#### [Task data]
§

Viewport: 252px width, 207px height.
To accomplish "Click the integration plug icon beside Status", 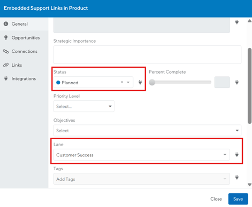I will click(140, 82).
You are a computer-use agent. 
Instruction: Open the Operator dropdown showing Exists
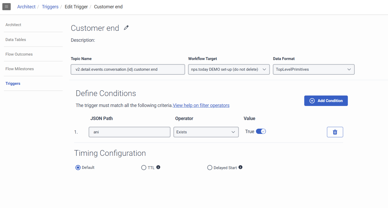[206, 132]
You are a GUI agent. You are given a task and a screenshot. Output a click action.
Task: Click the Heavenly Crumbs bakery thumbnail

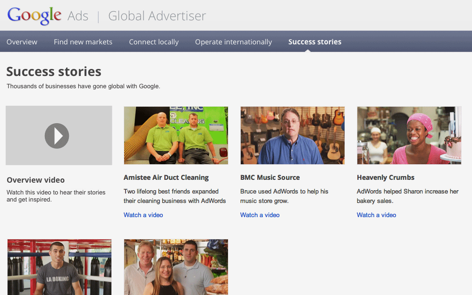[x=409, y=135]
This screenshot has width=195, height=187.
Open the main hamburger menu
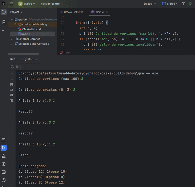tap(11, 4)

§

#### [Required work]
Pick up at the line containing "You are a GUI" and copy each line exactly until the data ends, including that last line; copy no pictures.

#### [Finished exercise]
You are a GUI agent. You are given a task and a screenshot. Output a click action.
Task: Click the Heavenly Crumbs bakery thumbnail

[x=409, y=135]
This screenshot has width=195, height=187.
Open the main hamburger menu
tap(11, 4)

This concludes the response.